フーケはボロボロになった体を起こしながら、その男の姿を見上げた。
「なんで…あんたがここに…『シュウ』…」
その男は、なんとシュウだった。フーケと彼はどうも知り合いらしい。
「まだ動けるか?『マチルダ』さん」
しかも、シュウは彼女をフーケともロングビルとも呼ばなかった。盗賊の彼女と、突如モット伯爵の屋敷に出現したりする神出鬼没なシュウ。この二人はどういった経緯で出会ったのだろうか。
「残念だけどちょっと、骨がいかれちまったよ…」
だから少し無理がある。そう告げた。
「俺があのビーストの注意を引いてくる」
「なんだって!?」
あんな化け物にたった一人で挑む気なのか?確かに見たところすごい威力の銃を使っているようだが、とてもかなう相手とは思えない。
「無茶だ!助けてくれたことには感謝するけど、あんた一人じゃ…!!」
「俺はナイトレイダーだ。ビーストと戦って人を守るために存在する」
きっぱりと言い放った。しかも、ルイズのように誇りを誇示するための虚勢ではない。絶対に勝つという自信に満ちている。
「……あんたには、また聞きたいことが山ほどあるからね。死ぬんじゃないよ」
「ああ。後で合流しよう」
体を引きずりながらも、フーケは森の中へゆっくりと離れていく。その間、シュウはその白い銃『ブラストショット』でグドンを撃ち続ける。
(見たこともないビーストだが、関係ない。目の前の敵は倒すだけだ)
波動の弾丸が直撃するたびにグドンの体を火花が散っていく。

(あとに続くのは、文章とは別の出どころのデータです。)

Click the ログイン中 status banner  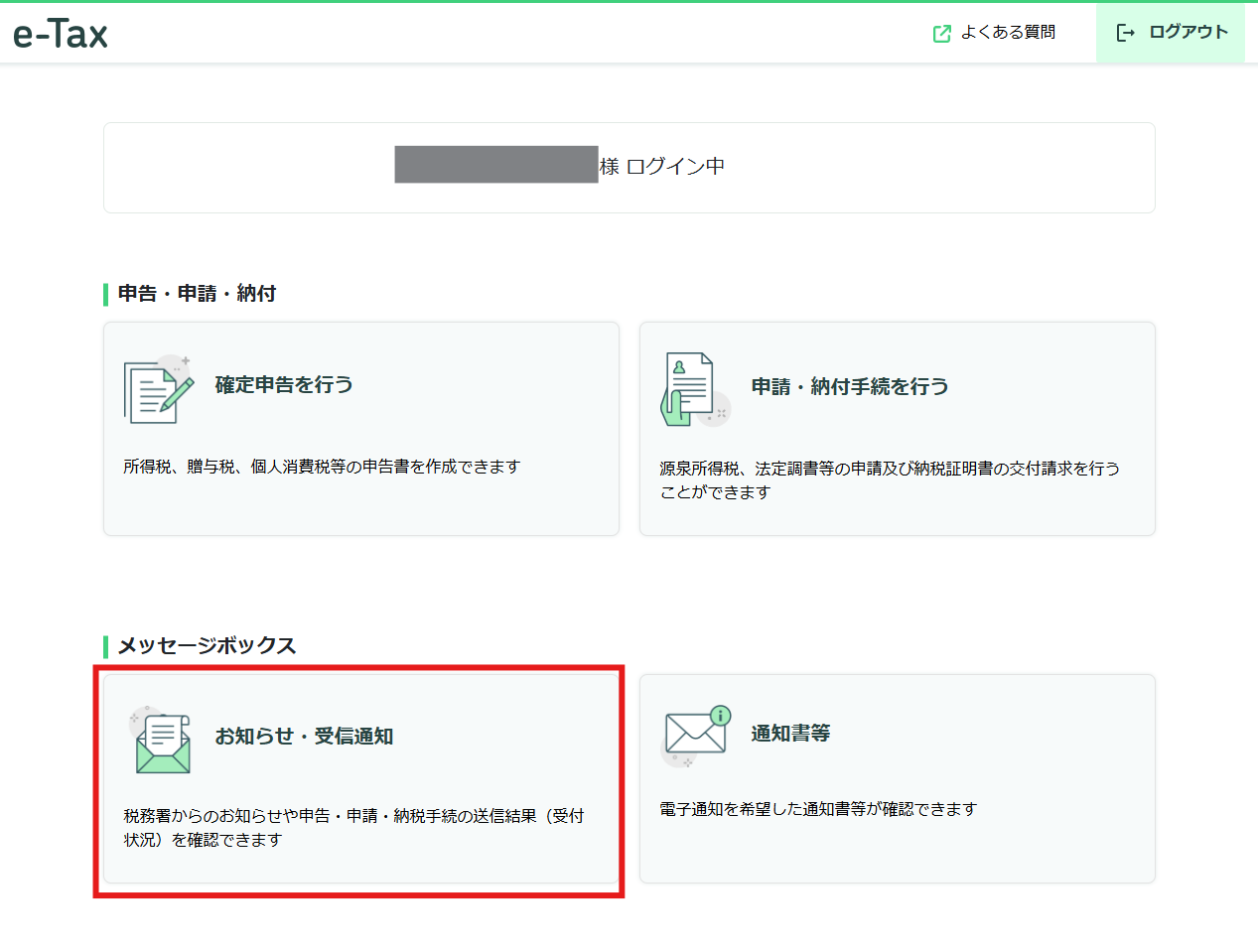pos(629,166)
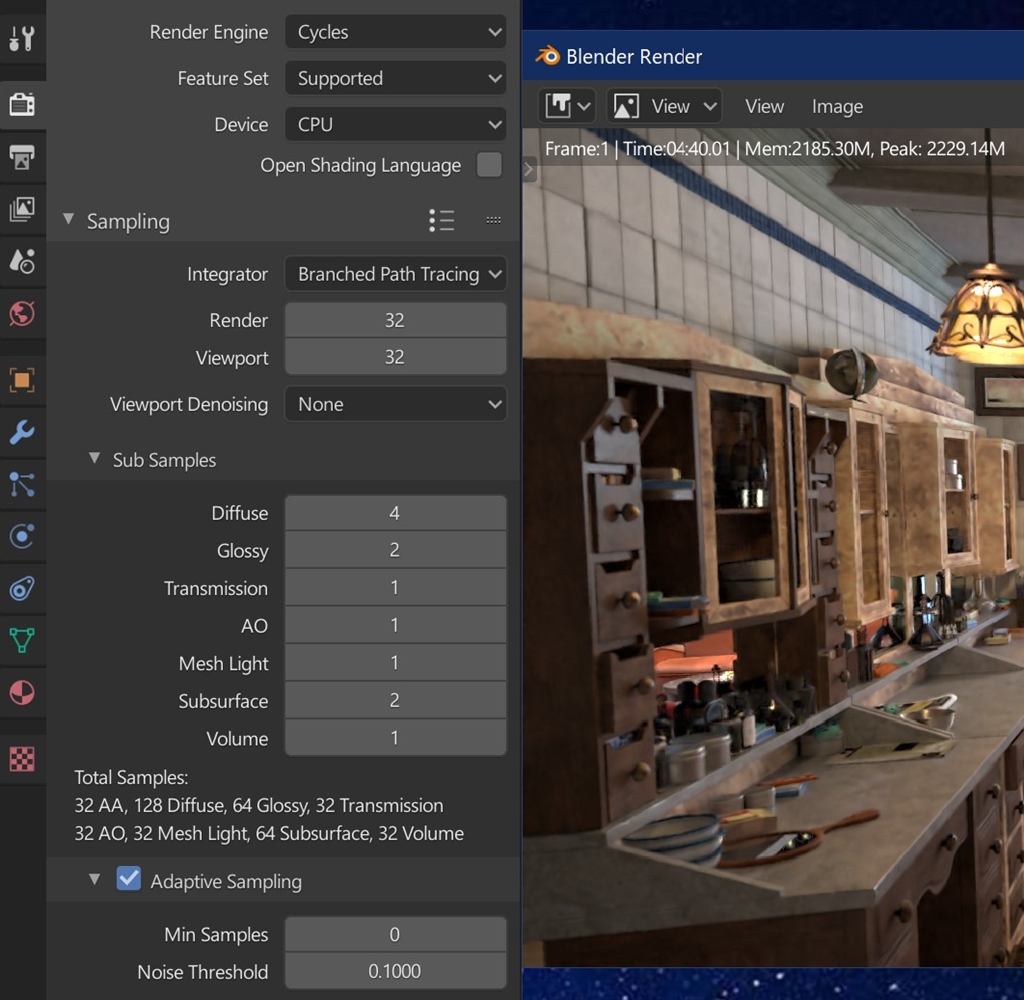
Task: Open the Modifier properties wrench tab
Action: tap(22, 432)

怒るグドンは、ツインテールのことを忘れてシュウを追い回していく。
「今の彼のおかげで、ダーリンから怪獣が離れていくわ!」
「今のうちにサイトを助けに行きましょう!タバサ!」
「…」
今ならサイトを救出できる。ルイズがタバサにシルフィードを下ろすように頼むと、タバサは頷いてシルフィードを地上に着地させた。しかし、ここで一つ気になることがある。
「怪獣が…一体目の怪獣がいない」
サイトは、そしてルイズたちはここで気が付く。ツインテールの姿がいつの間にか消えていたのだ。代わりに、大きな穴が地面にぽっかり開かれた口のように空いている。天敵であるグドンが彼に注意を引かれている間に地中に逃げたのか。

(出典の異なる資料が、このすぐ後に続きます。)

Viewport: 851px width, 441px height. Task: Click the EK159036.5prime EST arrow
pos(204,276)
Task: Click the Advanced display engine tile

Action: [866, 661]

すると、シュウのすぐ近くの地面がしぶきを上げる。そして、強い衝撃と共に地面をひっくり返し、姿を消したツインテールが再び姿を見せたのだ。
「ぐ…!!」
ツインテールの地面から這い出てきたポイントからとっさに動いたことで辛うじて避けたシュウ。宙に飛び、地面に着地した時には、すでにグドンとツインテールという二体の巨大な敵に挟まれていた。
(仕方ない…)
ここからならさっき竜から降りてきた連中からの目も遠いので、人目にはあまりつかないだろう。彼はブラストショットをしまいだした。なぜ攻撃手段である銃を?すると今度は、白い短剣のようなアイテムを手に握る。
「!」
まさか…サイトはもう一つ新たな、それも最も驚くべき確信を得た。
シュウはその白き短剣『エボルトラスター』を鞘から引き抜き、天に掲げて叫んだ。
「うおおおおおおおおおおおお!!!」
エボルトラスターから光があふれ出た。それが彼の身を包み、紅い光の柱となって天へと立ち上る。光の柱の中で青く淡い光が爆発し、その中から一体の巨大な何かが姿を現した。

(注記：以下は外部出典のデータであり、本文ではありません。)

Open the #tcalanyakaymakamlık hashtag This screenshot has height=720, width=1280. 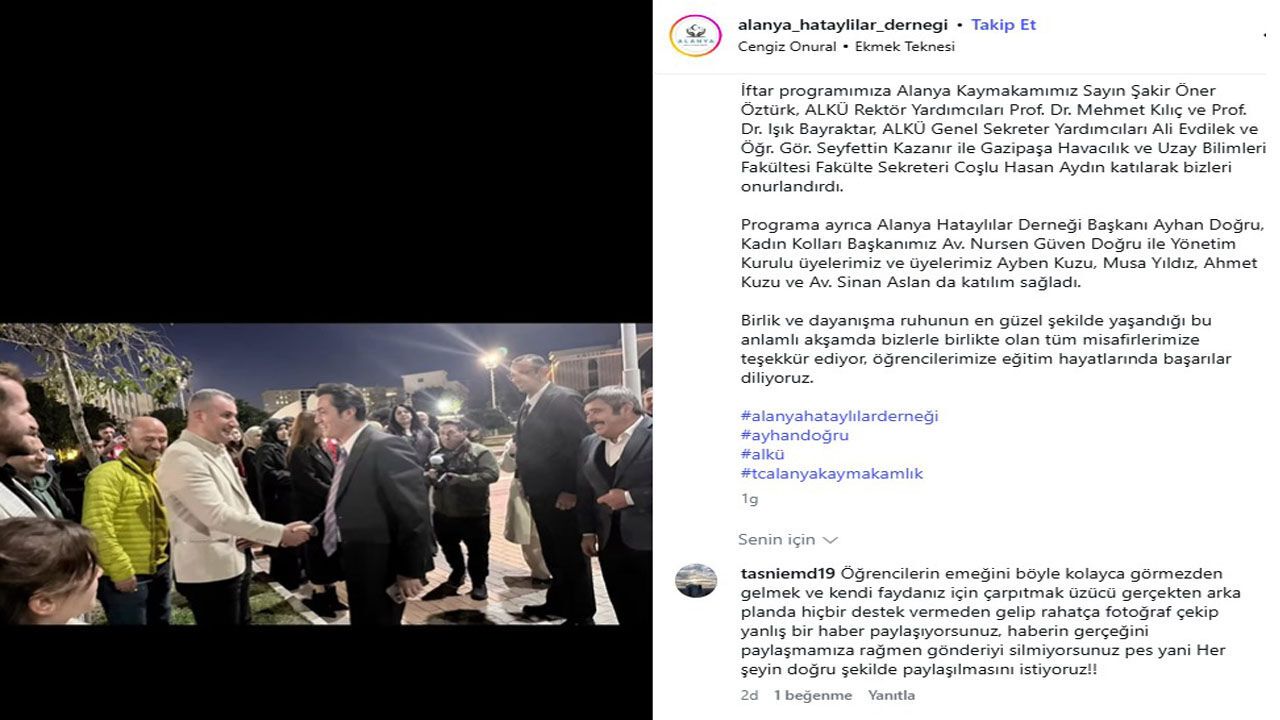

サイトと、そしてシュウを待っていたフーケは驚きすぎて呆然としていた。突然現れた男が光に包まれたかと思ったら、さっきとは明らかに違う姿へと変身してしまった。それにその姿を、サイトは忘れもしなかった。ルイズたちもシュウが姿を変えたあたりを見てはいなかったが、サイトを探している最中に、別の巨人が出現したことに戸惑っている。
「あの時の…ウルトラマン!?」
そう、破壊されたモット伯爵の屋敷でゼロがノスフェルに苦戦していた時、突然ノスフェルを光線技で打倒したあの、銀色のウルトラマンだったのだ。